The U.S. Fish and Wildlife Service have decided on Thursday, to avoid listing West Coast fishers as threatened species, which means that federal agencies will not take the fisher into consideration for the “endangered” status, even though it was estimated that there are 300 wolverines remaining in the lower 48 states.
West Coast fishers reached an alarming rate in 2014, making the U.S. Fish and Wildlife Service to propose the species to be listed under the Endangered Species Act with the status of “threatened,” since the animals were terribly affected by pesticide use and logging, and also threatened with extinction by global climate change.
However, the federal agency reconsidered its opinion this year and has stated that the risks the West Coast fishers seem to be facing are not so high as to threaten its number. As a result, the species will have to survive without the protections offered by the Endangered Species Act.
“We arrived at our decision following a comprehensive evaluation of the science and after a thorough review of public input.

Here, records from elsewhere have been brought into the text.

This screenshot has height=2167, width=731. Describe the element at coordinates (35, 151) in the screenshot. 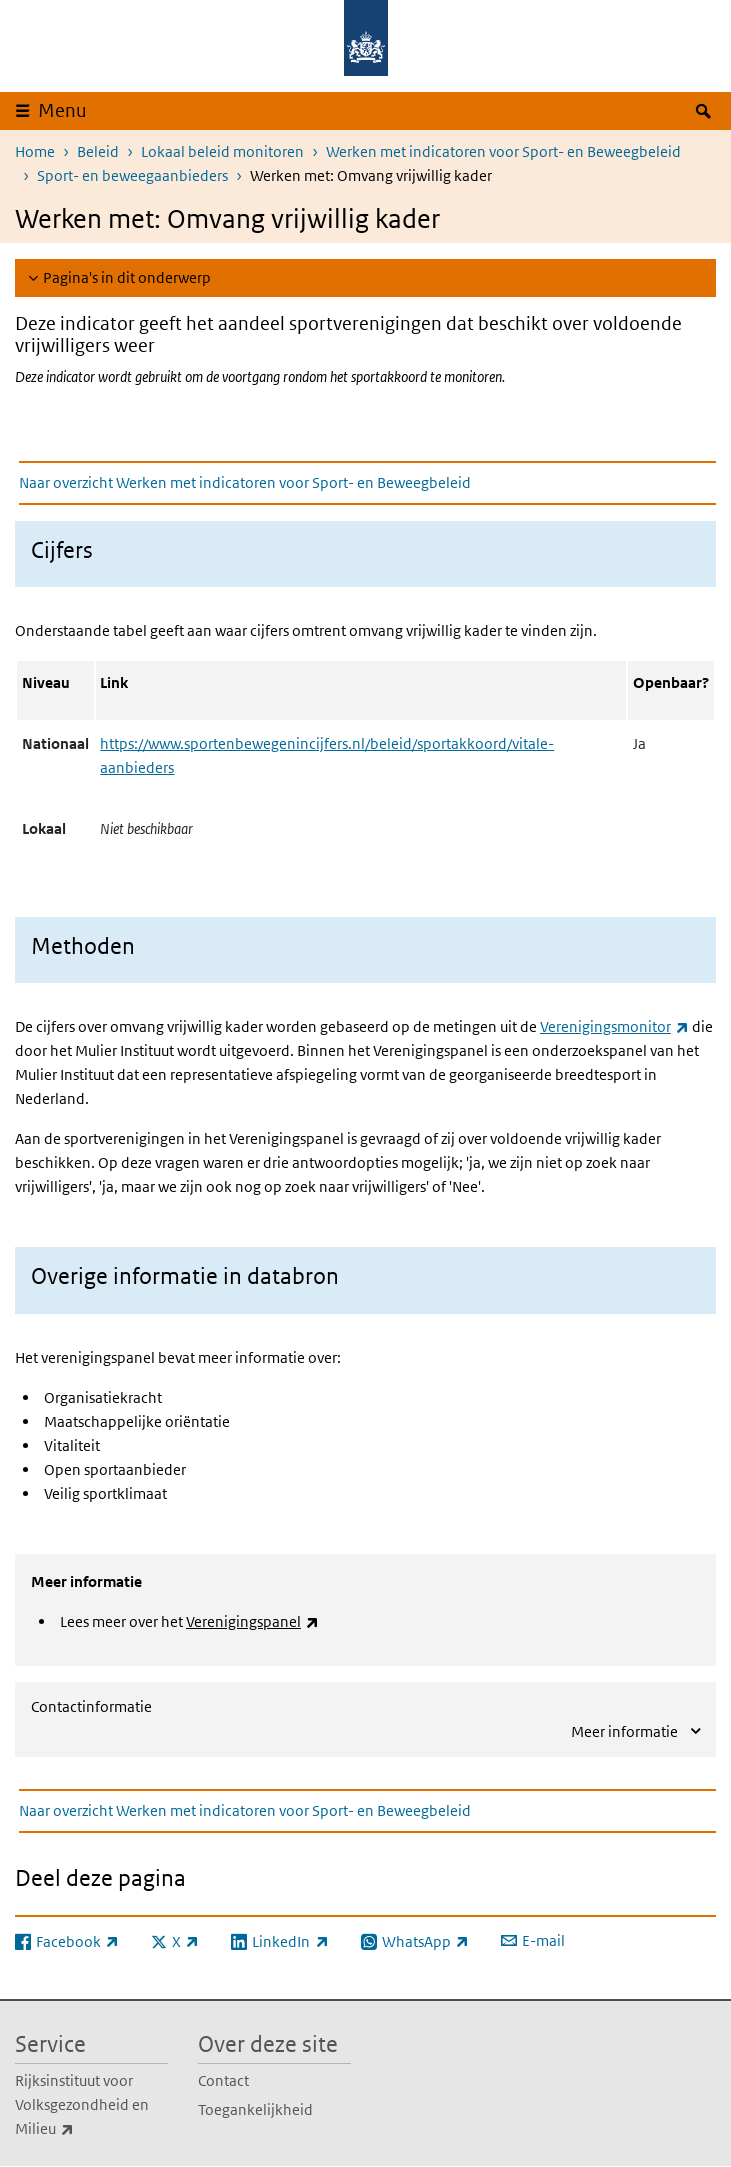

I see `Home` at that location.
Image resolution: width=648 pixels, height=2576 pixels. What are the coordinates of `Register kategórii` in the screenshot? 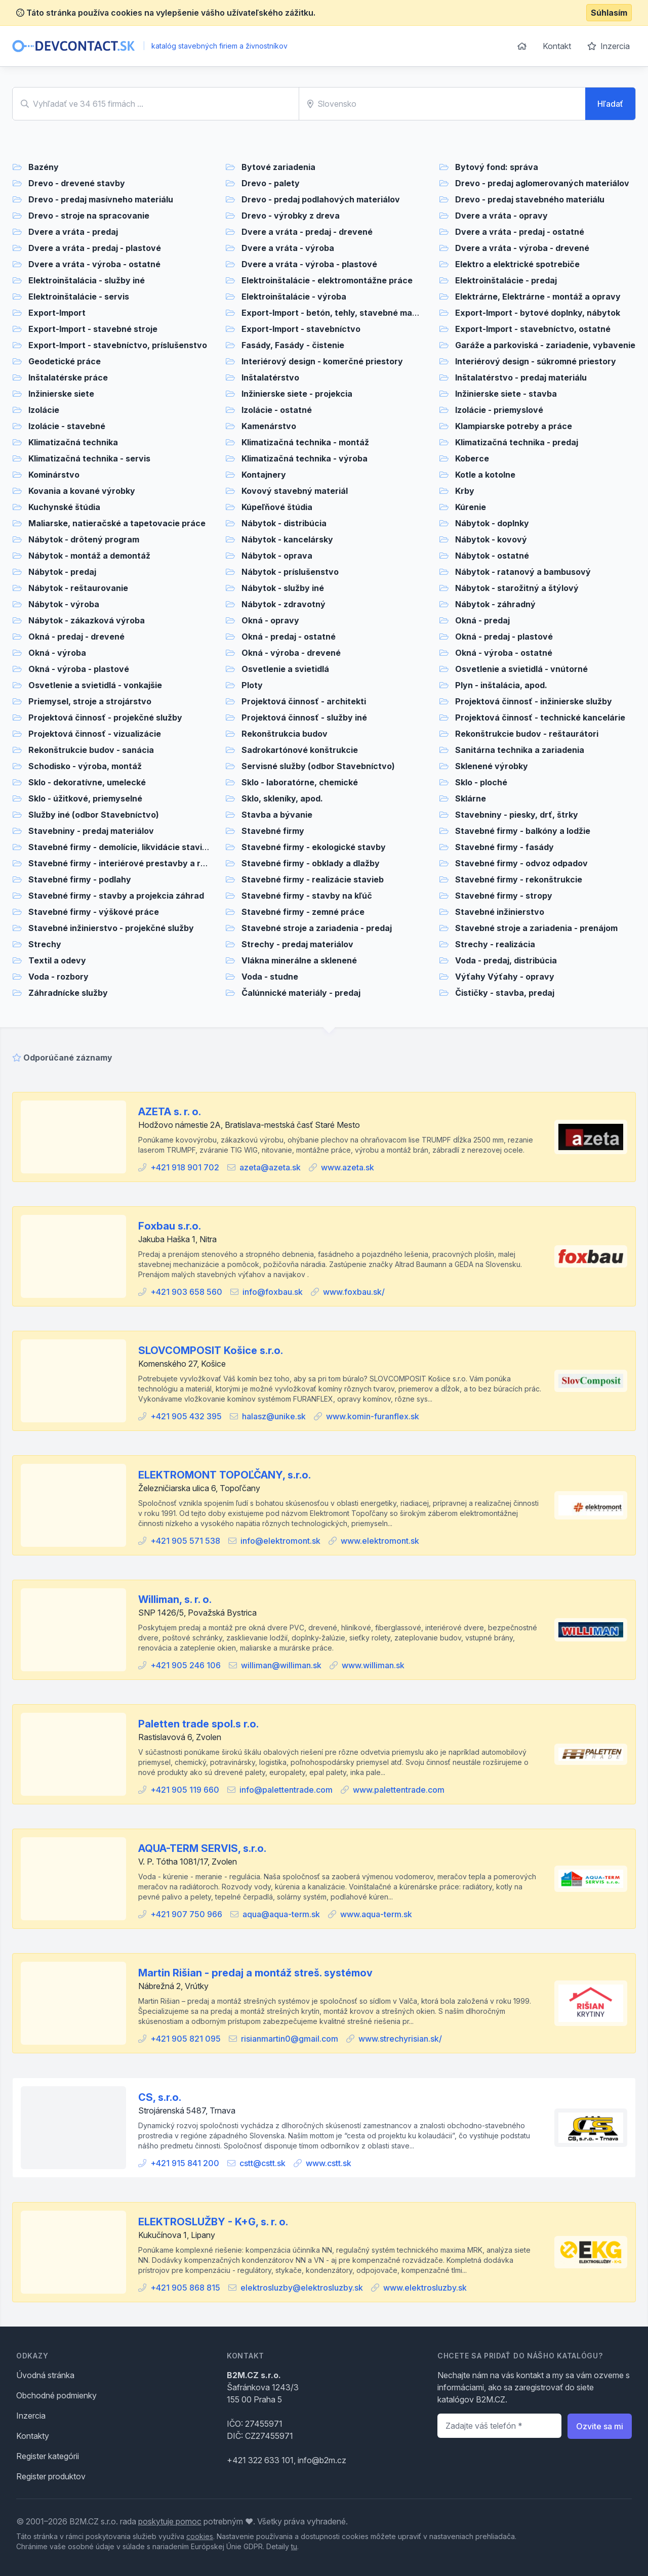 It's located at (47, 2456).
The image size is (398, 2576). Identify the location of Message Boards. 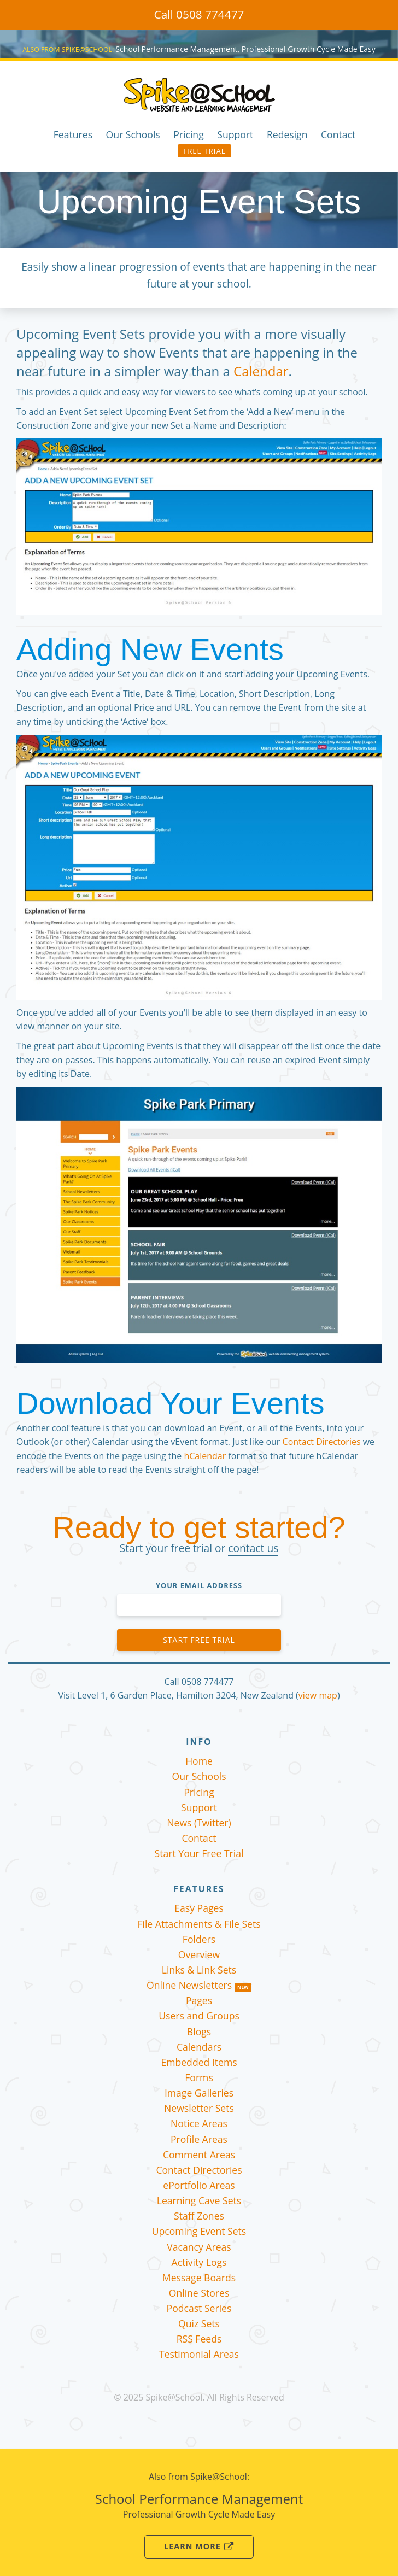
(199, 2277).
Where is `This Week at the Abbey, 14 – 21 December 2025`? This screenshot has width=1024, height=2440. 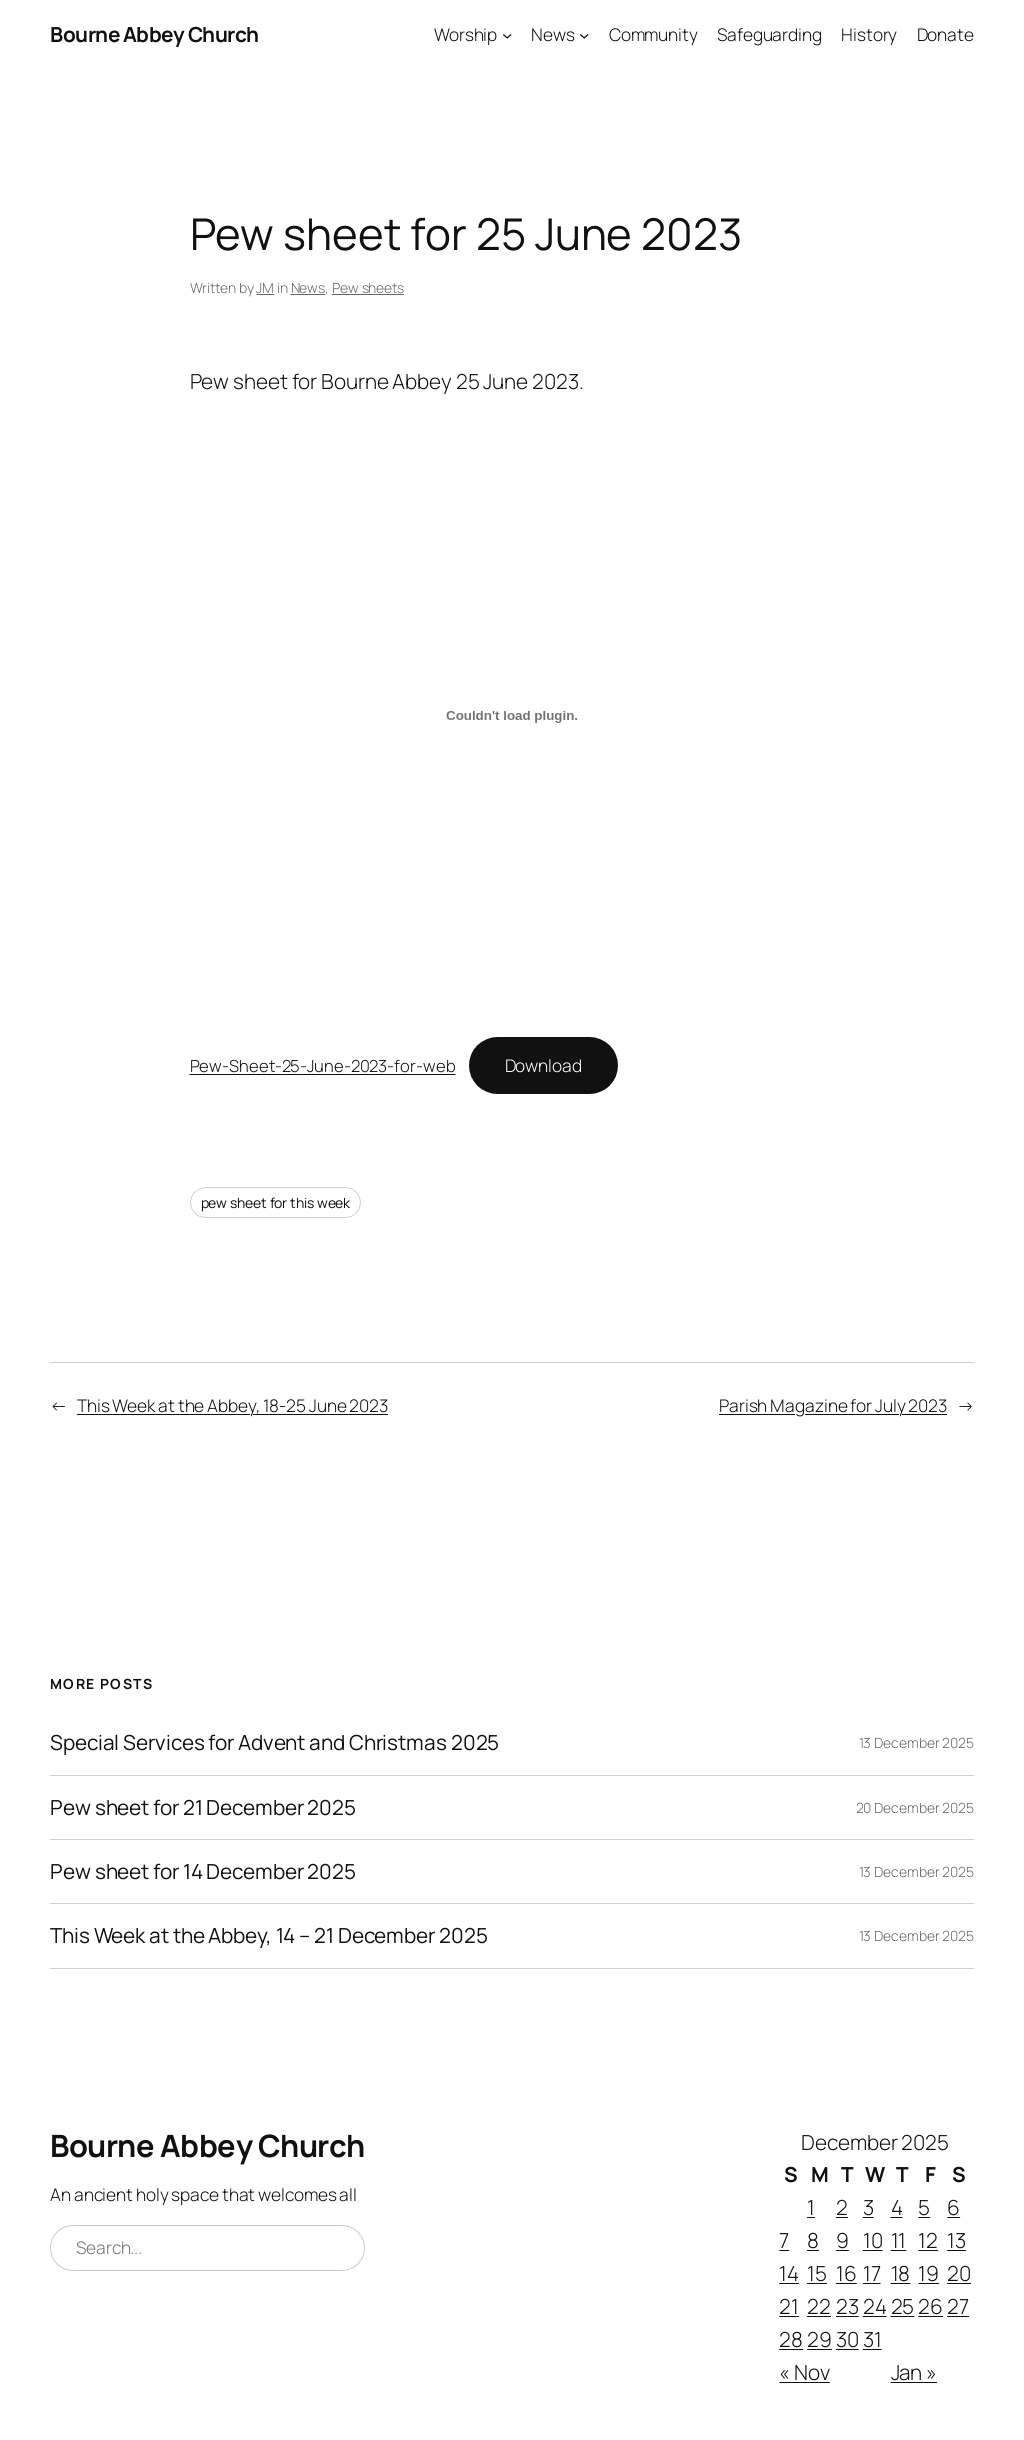 This Week at the Abbey, 14 – 21 December 2025 is located at coordinates (269, 1935).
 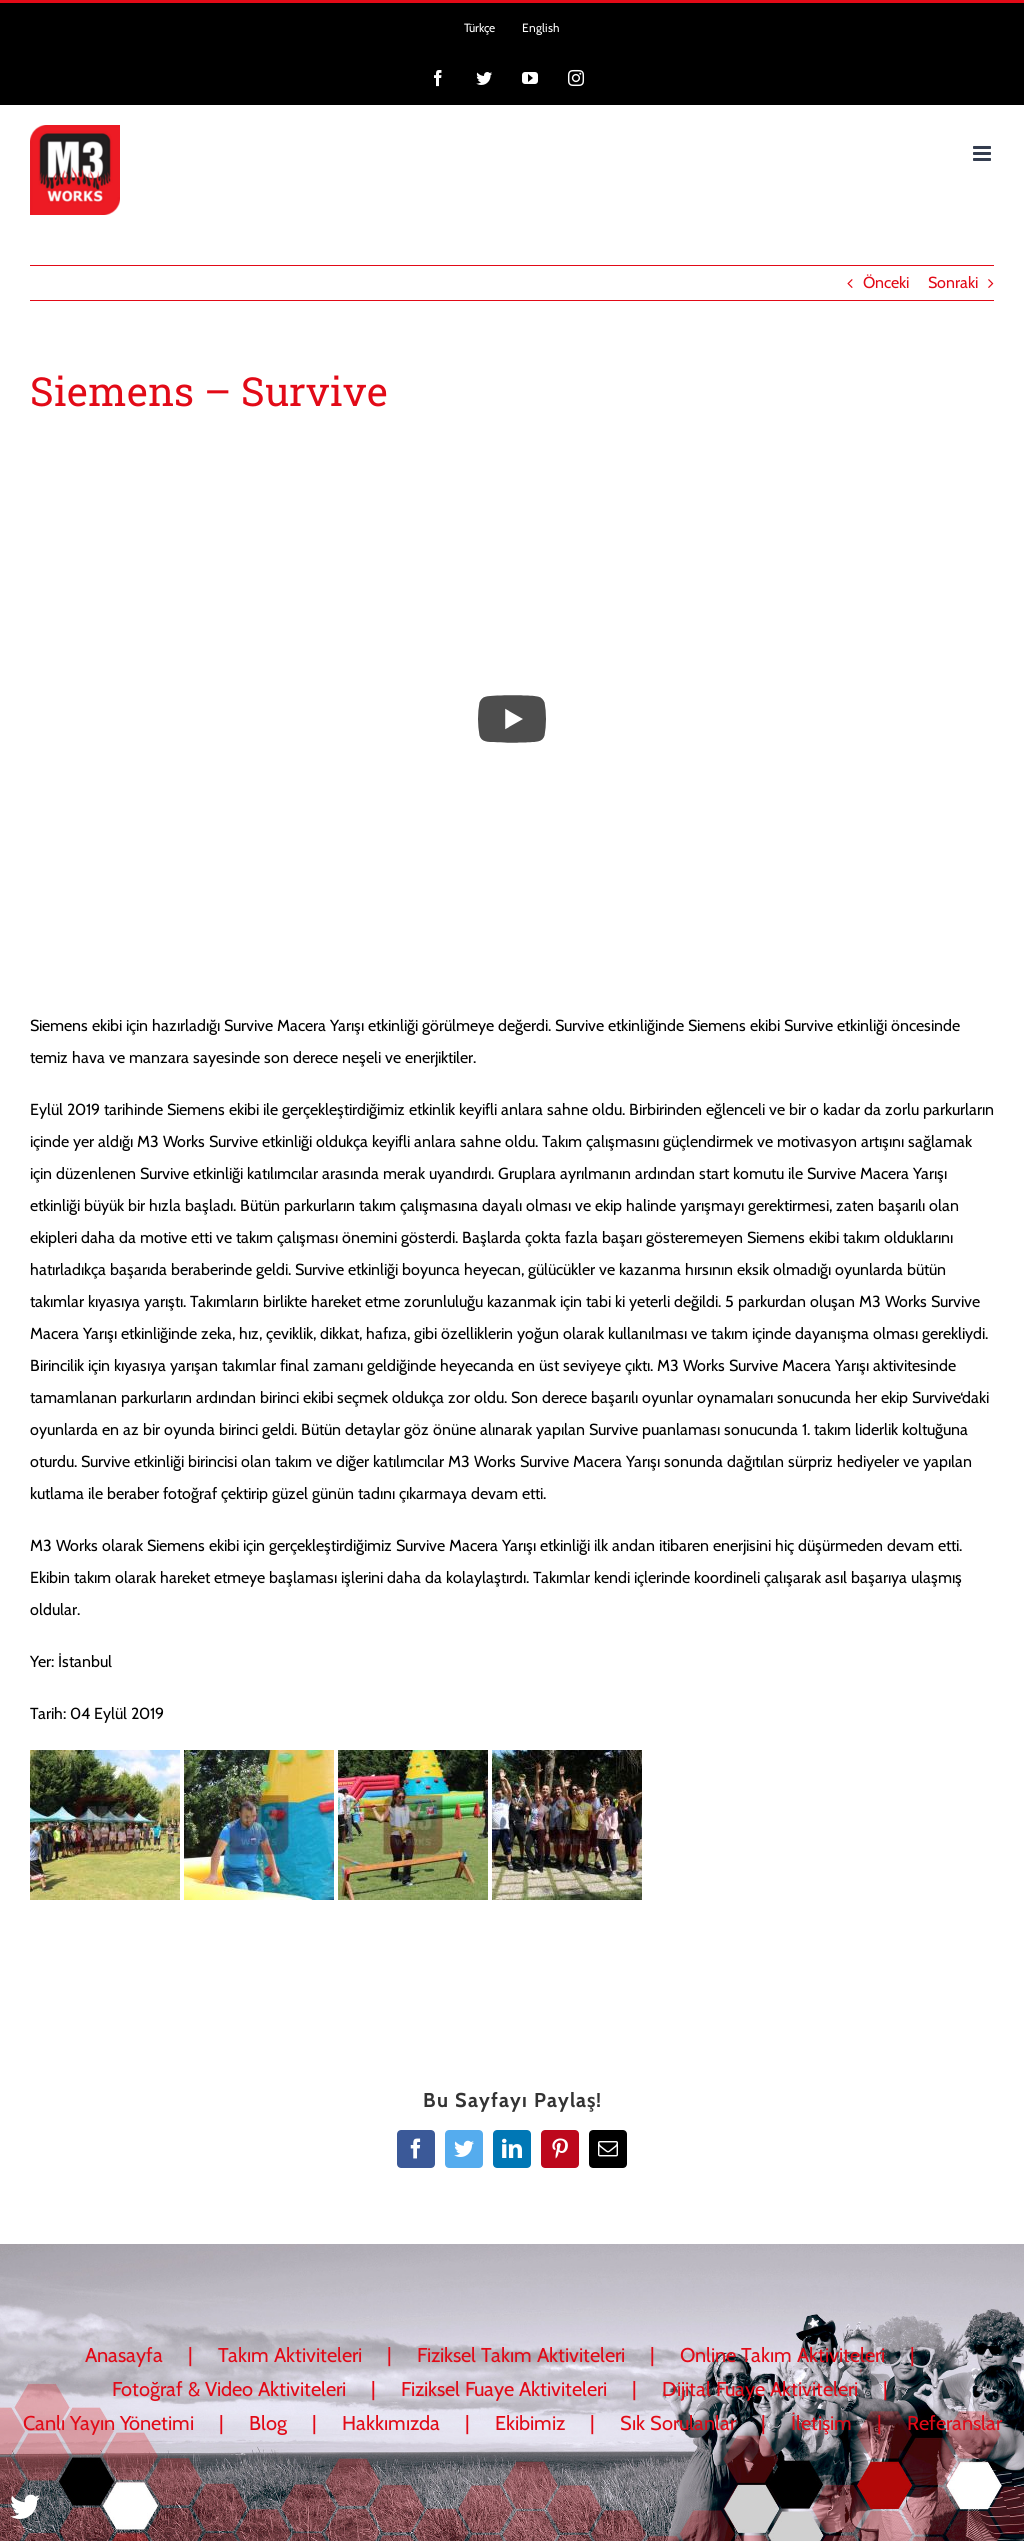 What do you see at coordinates (268, 2423) in the screenshot?
I see `Blog` at bounding box center [268, 2423].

The best available science shows current threats are not causing significant declines to the West Coast populations of fisher and that listing is not necessary at this time to guarantee survival,” said the Pacific Southwest Region service director, Ren Lohoefener.
Montana Federal District Court Judge Dana Christensen issued the order to reverse the U.S. Fish and Wildlife Service’s decision to not list the wolverine on the Endangered Species List.
Nonetheless, several organizations disagree with this decision. The Center for Biological Diversity has said that this change of mind was due to a political manipulation and adding that science had nothing to do with it. Montana’s Gov. Steve Bullock, as well as his Department of Fish, Wildlife and Parks, worked their way to prevent the listing of these animals and then hailed it as a great achievement.
According to the organization, there are only 300 fishers left in the Sierra Nevada Mountain Range and a group that has between 250 and a few thousand animals in Northern California and southern Oregon.
Due to global warming and climate change, which is bringing higher temperatures and shorter winters to the Rocky Mountains, the available habitat for wolverines (snowpack) is shrinking to the point where two-thirds of this habitat could disappear entirely by 2085, according to the projections.